Katherine Weare (born 1950) is a Professor of Education at the University of Southampton, England.

She was educated at the Grey Coat Hospital, Westminster, the University of Kent at Canterbury, Goldsmiths College, University of London and the Institute of Education, University of London. She began her career as a teacher of English and Drama in secondary schools, and moved into higher education at the age of 25. She has researched and written extensively on mental health, emotional wellbeing, emotional and social learning.

In the 1980s she was a key player in the development of the Healthy School/Health Promoting School movement under the umbrella of the World Health Organization and the European Union. In the 1990s she worked for the World Health Organization in Eastern and Central Europe and Russia to develop work on social, emotional and health education in schools. She has helped various national and international agencies to develop their education and mental health services, including working with the European Union to develop work on preventing anxiety and depression in children and young people, and in creating an international database of effective mental health programmes for Europe.

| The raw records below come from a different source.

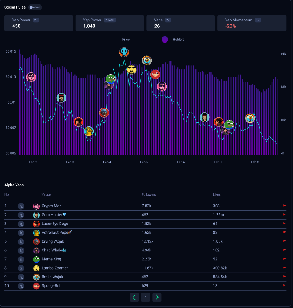
Task: Click X icon in Crying Wojak row
Action: point(21,242)
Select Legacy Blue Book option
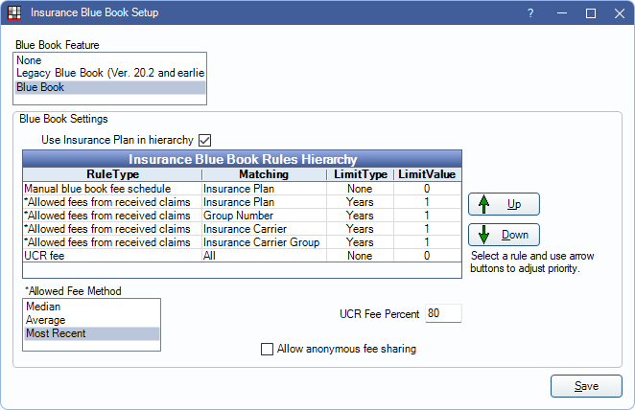This screenshot has width=635, height=410. tap(109, 73)
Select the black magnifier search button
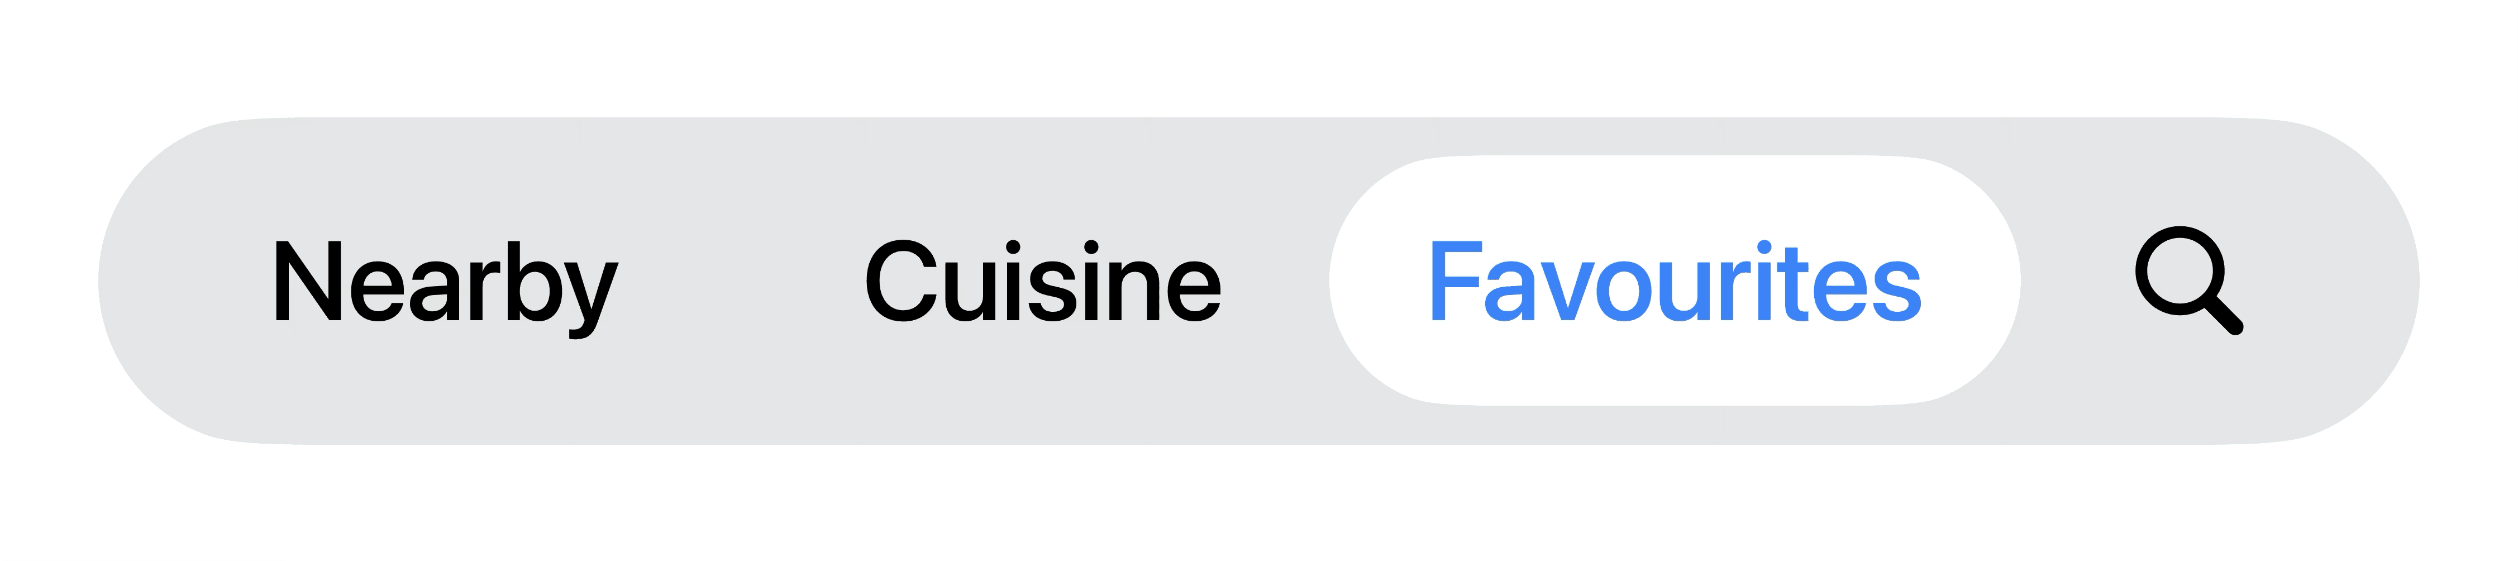The image size is (2518, 561). 2189,281
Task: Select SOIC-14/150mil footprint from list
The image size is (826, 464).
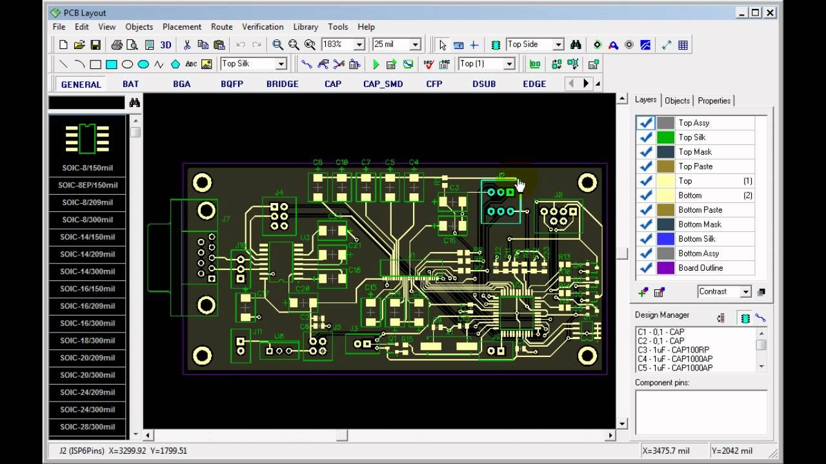Action: [87, 237]
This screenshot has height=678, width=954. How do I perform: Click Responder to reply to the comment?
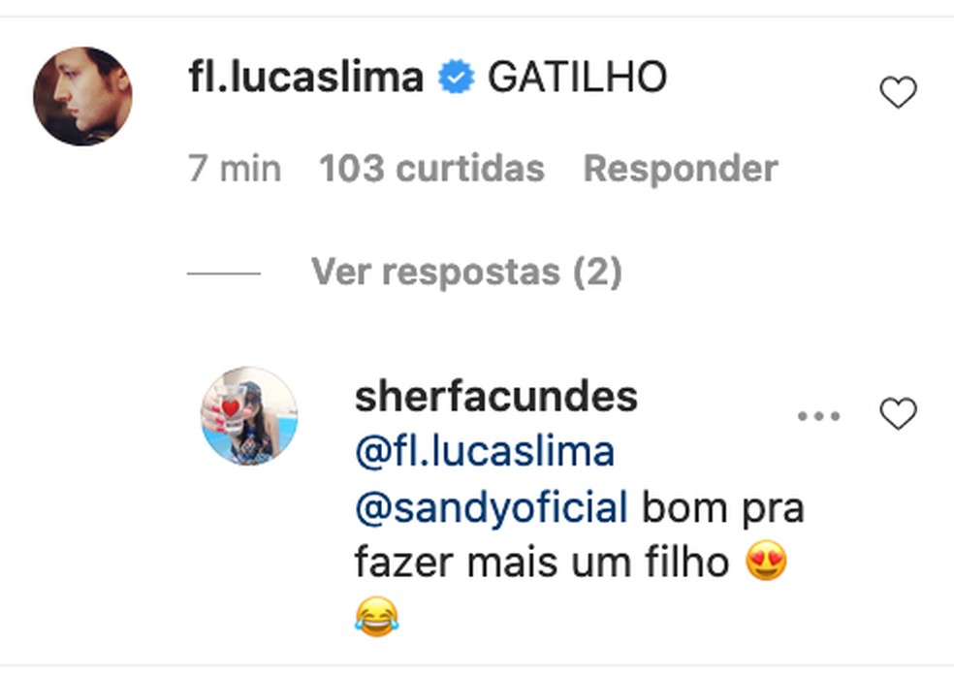[679, 168]
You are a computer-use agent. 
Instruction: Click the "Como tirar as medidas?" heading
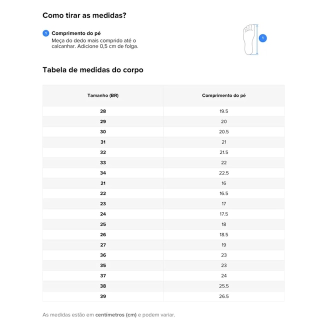[x=84, y=16]
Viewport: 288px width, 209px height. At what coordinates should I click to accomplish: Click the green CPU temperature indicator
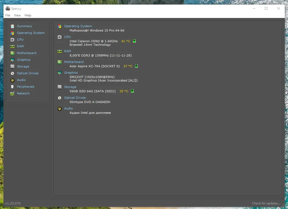[134, 41]
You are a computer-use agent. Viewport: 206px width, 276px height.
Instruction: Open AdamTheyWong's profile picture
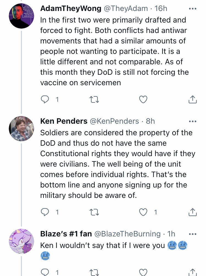pyautogui.click(x=21, y=16)
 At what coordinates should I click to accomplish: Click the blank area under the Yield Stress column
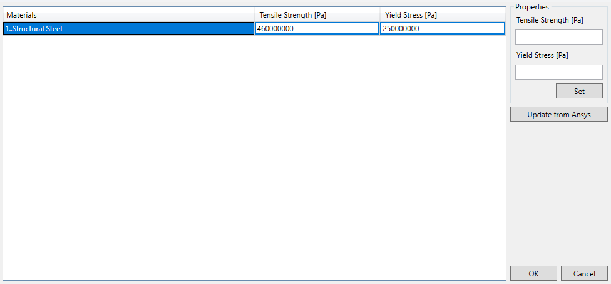[x=442, y=157]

Since the year 2000 she has advised the English government Department for Children, Schools and Families on policy in the area of social and emotional learning (SEAL). Her report to the DCSF What Works in Promoting Children's Emotional and Social Competence was a significant catalyst in the development of the English programme "Primary SEAL", a comprehensive approach to helping children develop their social and emotional skills, which can now be found in at least half the primary schools in England. She went on to be a key contributor to the writing and development of a parallel programme in secondary schools, "Secondary SEAL".

She is an honorary member of the Society of Public Health Medicine, and a board member of the international network INTERCAMHS (International alliance for child and mental health in schools).

She is editor of the journal Health Education, published by Emerald Group Publishing, and on the editorial board of several mental health journals.

== Recent works ==

- Developing the Emotionally Literate School. Sage, 2004.
- Promoting Mental, Emotional and Social Health – a whole school approach. Routledge. 2000.